The need for culturally responsive care extends into elder care as well. She described a relative living in a non-Korean nursing facility who lost her appetite entirely not due to illness, but because the food was unfamiliar to her. Her husband brought Korean food daily. For many Korean American seniors, food, language, music and familiar games are not small comforts, but they are essential to dignity and well-being.

It is precisely these gaps that the Azwie Foundation was built to close, not only for Korean Americans, but also by educating the non-Korean providers who serve them. The foundation is currently developing educational programming for health-care workers, nursing home staff and senior care professionals to build cultural competency and improve elder care outcomes.

On the community side, Azwie offers lectures on mental-health awareness, workshops grounded in real-life cultural cases, a youth leadership program and a research curriculum designed specifically to engage Korean American teenagers.
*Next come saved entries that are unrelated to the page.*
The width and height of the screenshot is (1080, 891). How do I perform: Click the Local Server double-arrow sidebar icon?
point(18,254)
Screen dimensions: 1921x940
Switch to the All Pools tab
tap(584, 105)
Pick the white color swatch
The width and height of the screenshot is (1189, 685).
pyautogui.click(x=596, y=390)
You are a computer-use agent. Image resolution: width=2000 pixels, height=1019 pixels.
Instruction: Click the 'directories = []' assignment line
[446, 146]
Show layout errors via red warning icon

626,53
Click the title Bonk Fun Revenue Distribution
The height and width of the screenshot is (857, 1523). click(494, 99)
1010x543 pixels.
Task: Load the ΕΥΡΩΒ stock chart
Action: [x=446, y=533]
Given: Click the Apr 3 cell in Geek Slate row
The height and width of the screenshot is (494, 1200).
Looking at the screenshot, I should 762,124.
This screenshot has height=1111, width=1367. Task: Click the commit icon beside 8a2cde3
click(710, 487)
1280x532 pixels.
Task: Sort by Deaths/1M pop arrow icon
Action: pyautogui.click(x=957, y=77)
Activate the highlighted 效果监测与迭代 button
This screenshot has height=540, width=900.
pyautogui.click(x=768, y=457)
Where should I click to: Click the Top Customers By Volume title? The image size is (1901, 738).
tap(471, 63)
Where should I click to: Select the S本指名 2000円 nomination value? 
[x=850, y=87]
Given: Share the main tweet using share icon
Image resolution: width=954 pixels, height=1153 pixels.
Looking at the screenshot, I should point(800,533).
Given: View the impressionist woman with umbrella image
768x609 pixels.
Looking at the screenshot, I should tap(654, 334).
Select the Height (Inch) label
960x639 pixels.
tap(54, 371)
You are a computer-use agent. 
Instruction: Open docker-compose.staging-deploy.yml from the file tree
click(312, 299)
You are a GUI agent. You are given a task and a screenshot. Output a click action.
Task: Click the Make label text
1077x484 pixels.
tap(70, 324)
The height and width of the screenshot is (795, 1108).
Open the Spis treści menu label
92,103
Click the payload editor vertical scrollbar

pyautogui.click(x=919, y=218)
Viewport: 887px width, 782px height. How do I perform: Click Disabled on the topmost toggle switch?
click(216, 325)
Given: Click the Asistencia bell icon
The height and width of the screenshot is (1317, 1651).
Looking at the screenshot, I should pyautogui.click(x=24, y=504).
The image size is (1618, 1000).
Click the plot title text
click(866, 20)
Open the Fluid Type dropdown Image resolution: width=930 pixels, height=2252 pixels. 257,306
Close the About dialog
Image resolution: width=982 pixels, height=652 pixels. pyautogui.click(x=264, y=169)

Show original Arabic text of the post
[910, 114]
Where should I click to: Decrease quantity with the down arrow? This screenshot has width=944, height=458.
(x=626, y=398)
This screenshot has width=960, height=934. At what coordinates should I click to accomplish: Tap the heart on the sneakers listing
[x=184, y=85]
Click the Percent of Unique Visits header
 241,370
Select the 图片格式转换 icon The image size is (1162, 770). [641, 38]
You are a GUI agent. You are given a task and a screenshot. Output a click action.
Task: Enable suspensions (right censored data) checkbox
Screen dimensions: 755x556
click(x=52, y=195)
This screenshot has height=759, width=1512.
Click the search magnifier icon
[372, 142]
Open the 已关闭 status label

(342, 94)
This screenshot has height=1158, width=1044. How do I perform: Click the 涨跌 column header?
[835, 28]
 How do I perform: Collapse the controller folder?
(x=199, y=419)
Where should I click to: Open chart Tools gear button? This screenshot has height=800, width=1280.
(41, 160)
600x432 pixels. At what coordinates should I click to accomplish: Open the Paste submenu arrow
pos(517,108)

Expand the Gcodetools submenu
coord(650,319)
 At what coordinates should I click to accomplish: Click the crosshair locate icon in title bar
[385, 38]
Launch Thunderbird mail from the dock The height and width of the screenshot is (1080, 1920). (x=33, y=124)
An also piloted the curriculum through a local Korean school with strong results.

An is also partnering with Sharon Hartz of the Korean American Cultural Foundation and John Um of the Korean Heritage Research Association on upcoming lectures and workshops. A special lecture at a Korean American women’s leadership forum is currently being finalized. This fall, the foundation plans to expand its community programming as part of the Korean Thanksgiving festival celebration in September.

As South Jersey’s Korean American population continues to grow, An believes the community is at a turning point.

“The foundation is eager to continue contributing to the Cherry Hill community,” she promised. “Anyone who is interested – Korean or non-Korean – is welcome.”